:: Provided passage ::
════════════════════

Accountability sits across security architecture, IAM, network engineering, and the business owners of critical services. If the design still allows broad internal reachability, the issue is not only response performance. It is a governance failure in how access, segmentation, and continuity requirements were defined.
Why This Matters for Security Teams
When a resilience architecture still permits lateral movement, the incident is no longer just about containment speed. It exposes how access, segmentation, and continuity were defined long before the event. That pushes accountability beyond the SOC into architecture, IAM, network engineering, and the owners of the services that were allowed to remain broadly reachable. NIST SP 800-53 Rev. 5 frames this problem through access control and system boundary safeguards, not only detection and response.
For NHI-heavy environments, the risk is sharper because service accounts, API keys, and automation credentials often have wider reach than human users. NHIMG’s Ultimate Guide to NHIs — Why NHI Security Matters Now notes that 97% of NHIs carry excessive privileges, and that broad privilege is exactly what makes lateral movement so hard to stop once one identity is compromised. The same pattern appears in the 52 NHI Breaches Analysis, where credential misuse and trust expansion are recurring themes.

════════════════════

:: What you need to do ::
1 - List every publication or standard that the passage on lateral movement and NHI security cites by name.
2 - Summarize the passage on lateral movement and NHI security in two sentences.
3 - Carry on the passage on lateral movement and NHI security from its last sentence.

:: Given entries ::

════════════════════

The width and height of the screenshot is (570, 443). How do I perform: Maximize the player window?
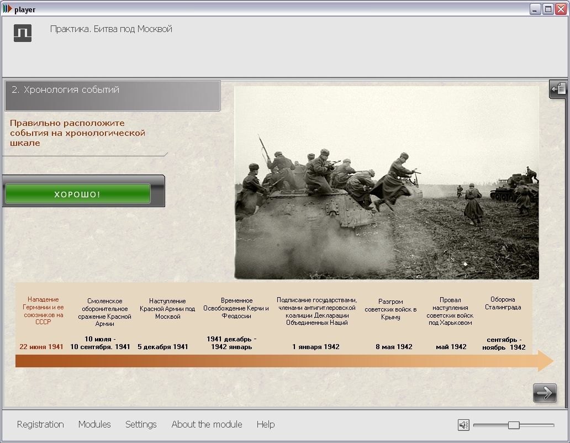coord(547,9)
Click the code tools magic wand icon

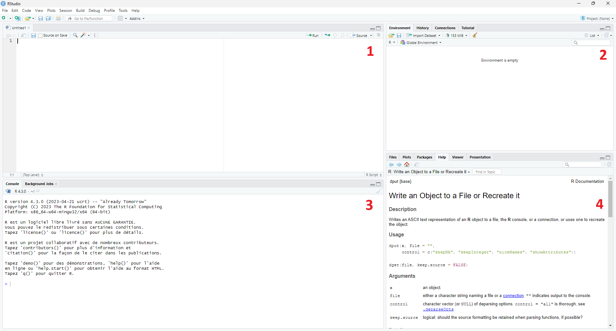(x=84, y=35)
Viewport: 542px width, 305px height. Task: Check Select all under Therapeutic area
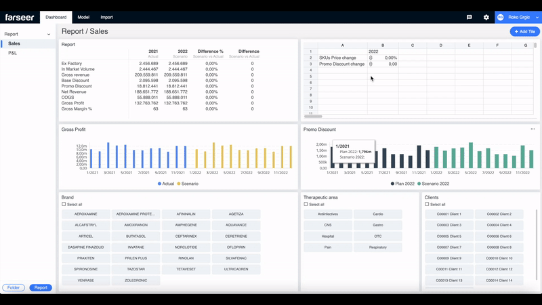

════════════════════

:: Task results ::
1 -
- NIST SP 800-53 Rev. 5
- NHIMG's Ultimate Guide to NHIs — Why NHI Security Matters Now
- 52 NHI Breaches Analysis

2 - When a resilience design still allows lateral movement, the problem is a governance failure in how access, segmentation, and continuity were defined, and accountability extends beyond the SOC to architecture, IAM, network engineering, and service owners. The risk is greater in NHI-heavy environments because service accounts, API keys, and automation credentials often reach further than human users, and 97% of NHIs carry excessive privileges.

3 -
In practice, many security teams encounter lateral movement only after an incident has already crossed internal trust boundaries, rather than through intentional design review.
How It Works in Practice
Accountability should map to the control points that allowed internal reachability to exist. That means architecture sets the trust model, IAM defines who or what can authenticate, network engineering constrains east-west movement, and business owners approve the uptime and recovery objectives that may justify exceptions. In mature programmes, resilience is not treated as a reason to keep broad access. It is treated as a requirement to segment critical paths while still preserving recovery options.
A practical review usually starts with three questions: which identities can move laterally, which paths are necessary during an outage, and which exceptions were approved without expiry. Where non-human identities are involved, teams should trace service account permissions, secret placement, and token scope. NHIMG documents how secrets stored outside managed systems and long-lived credentials create persistent movement paths, which is why incidents often spread faster than defenders expect. The operational lesson is simple: if a service can authenticate widely, resilience design has already expanded the blast radius.
- Assign a named control owner for segmentation, IAM scope, and exception approvals.
- Require time-bound approvals for any break-glass or recovery-path access.
- Review east-west paths for both human and non-human identities, not just internet-facing entry points.
- Use policy checks at request time rather than relying only on static network rules.
This aligns with the direction of least privilege in NIST SP 800-53 Rev. 5 Security and Privacy Controls and with adversary movement patterns visible in the MITRE ATT&CK Enterprise Matrix. These controls tend to break down when legacy flat networks, shared service accounts, and emergency exceptions all remain in place because those conditions preserve reusable paths after the first compromise.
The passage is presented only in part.